This dissertation is to study the long-term impacts of the exposure to the Cultural Revolution in urban China. Following the literature on historic legacies, the first chapter provides a micro-analysis of the long-term impacts of a particular historical event: the Cultural Revolution in urban China. I use multiple datasets, construct indexes that measure the intensities of the impacts of the large-scale closure of schools as well as the forced migration, and evaluate the long-term impacts of exposure to the Cultural Revolution in urban China using synthetic cohort approach and multivariate models. Based on the theoretical framework of the life-cycle model, empirical evidence consistently shows that the Cultural Revolution produced a lasting negative effect on permanent income for the subjected birth cohorts (1946-1961) beginning in the 1990s, and this effect was amplified by around 25% to 45% from the mid-1990s to the early 2000s as the Chinese market economy increasingly evolved. Based on the approach of sequential covariate addition, evidence show that the mechanism of the impact includes channels of productivity determinants (e.g., educational attainment, work experience and health conditions), marriage, and attitudes toward the determinants of success. Interestingly, it is found that the Send-Down Movement has played a positive role in the channel of attitude which contributes to individual's annual income. These conclusions are shown to be robust to contemporaneous as well as cross-regional comparisons, and placebo tests with samples of rural-urban migrants and permanent rural residents. Also the results are robust to a variety of controls for family background, exposure to the Great Famine and various model specifications.

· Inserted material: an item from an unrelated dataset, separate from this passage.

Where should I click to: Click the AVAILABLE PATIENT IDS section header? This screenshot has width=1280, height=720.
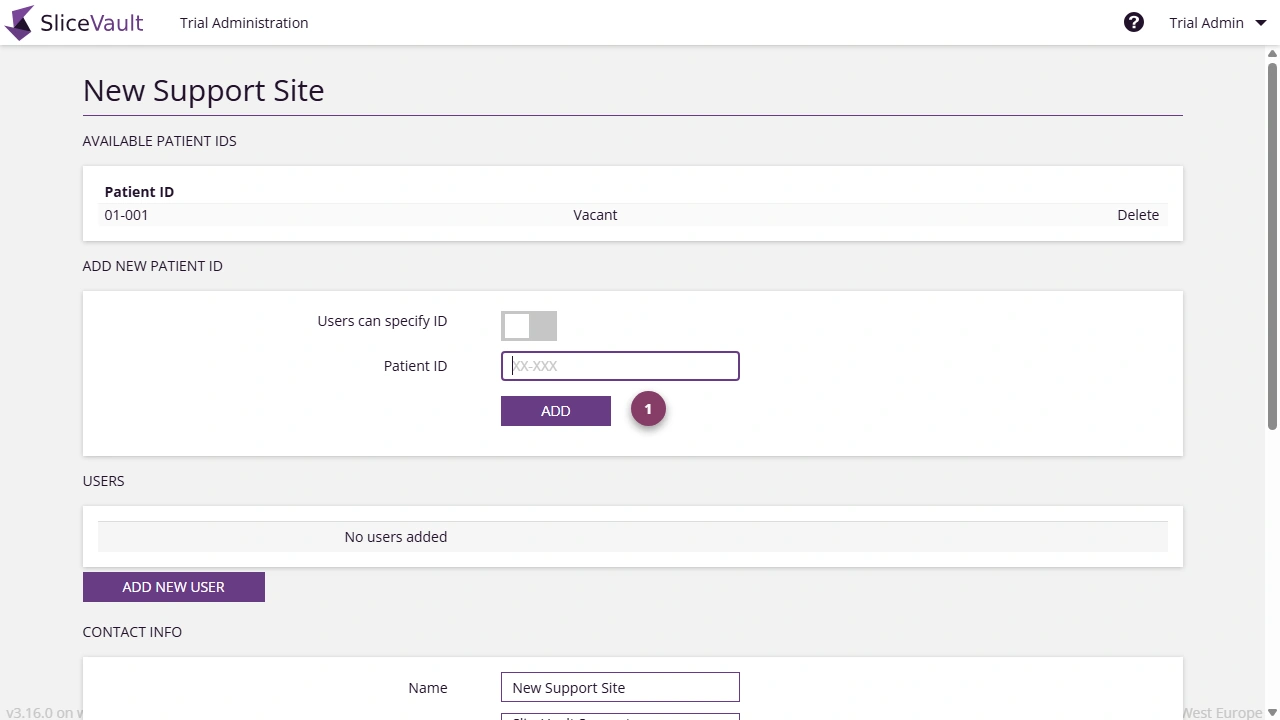click(x=159, y=141)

The second chapter is to study the spill-over effects of the exposure to the Cultural Revolution onto their next generation. Specifically, it exploits the closure of senior secondary school in China to study the intergenerational transmission of human capital using Difference-in-Difference and Instruments Variables (IV) estimations. The closure of senior secondary schools from 1966 to 1971 in China gave rise to exogenous variations in parental educational attainment both over time and across city and town residential which are not correlated with the hereditory factors and make testing the existence of causality rather than pure selection possible. Using large Census data, the estimation results consistently show that there are statistically significant causal effects from parents to children. The results also imply stronger effects of intergenerational transmission from parents to daughters. These findings are robust to examinations within different treatment and control groups, different identification strategy and different model specification.